Training Your Dog to Stay

Training your dog to stay takes patience. It's important to understand how your dog's mind works when teaching stay so you can help him learn what you want without too much frustration.

Teaching Stay

Teaching your dog a stay command is simple. Teaching him how to hold it is a little bit more challenging. Put your dog in a sit. Praise and reward for the correct position. Then, give your dog a release command, such as "OK" or "release" that tells your dog he's done with the sit.

If you teach sit this way, you don't even need to say "stay." However, if you feel more comfortable adding the extra word, add "stay" after the reward for the correct position. If your dog jumps up after the reward, delay the reward until after the release.

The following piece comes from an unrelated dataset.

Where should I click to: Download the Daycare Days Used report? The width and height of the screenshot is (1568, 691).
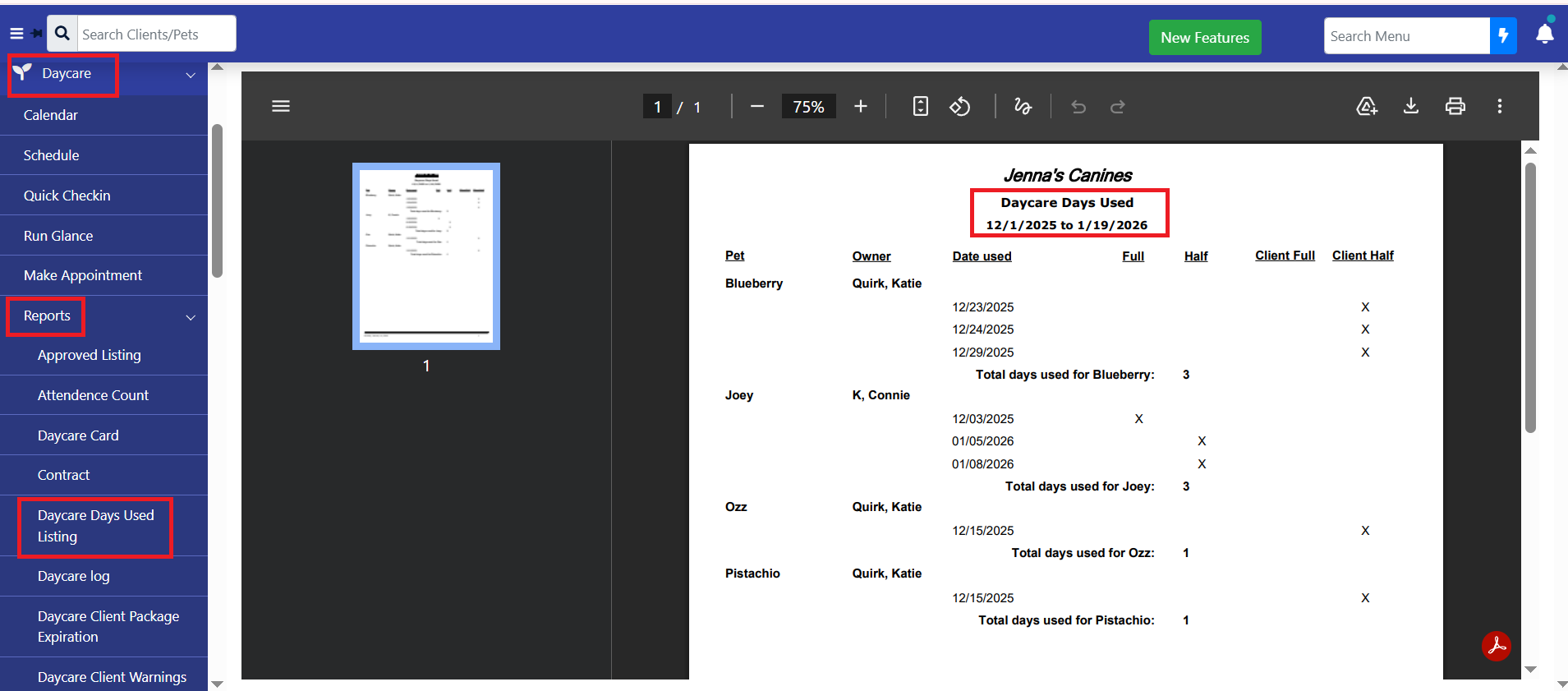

Using a hand signal can be helpful as well. Even if you don't add the stay, putting your hand up in a stop motion can help guide your dog.

Remember to release quickly the first few times so your dog knows that he's waiting for the release. If you've never taught the release with the sit, he doesn't know and will jump up on his own if you wait too long.

Teach a down-stay the same way. When your dog is in the down, put a couple of treats between your dog paws so you have the chance to stand up and release. Once your dog learns what he's waiting for, you can phase out the treats.

Increasing the Stay

There's always more stay training that you can do. Can he stay for 5 minutes? With your back turned? When you leave the room? When you jump up and down? When you sit down? With another dog present?

The important thing to understand about dogs is that they don't generalize like humans do. Each time you change the variables on your dog— increase the time, increase the distance, add a distraction—your dog has to learn a new command. Though it will get easier each time you practice, your dog may not move along as quickly as you think he should.

To reduce the frustration from this, reduce your expectations each time you raise the criteria. For example, if your dog can stay for 30 seconds with you standing 5 feet away, don't expect him to be able to stay for 30 seconds when you move to 10 feet. When you increase the distance, drop the time back down.

A good rule of thumb is: If your dog breaks the stay, you're moving too fast. Go back to the last place where you were successful and build from there.

If your dog does break the stay, put him back in the spot you wanted him, without rewarding him, and reduce the time you expect him to stay. Release him to praise and petting. Then, he will remember that he needs to wait.

Stay Positive

Stay training is often frustrating because owners expect too much too quickly and think their dog know what to do but is just refusing to do it. This isn't true.

You want stay training to be fun, so always end on a good note. If you are starting to feel frustrated, end the training session and try again another time. Give your dog one last easy stay and be happy with him.

Keeping sessions short will also help. Don't practice stay for longer than a minute or two. Then, you and your dog can both enjoy training.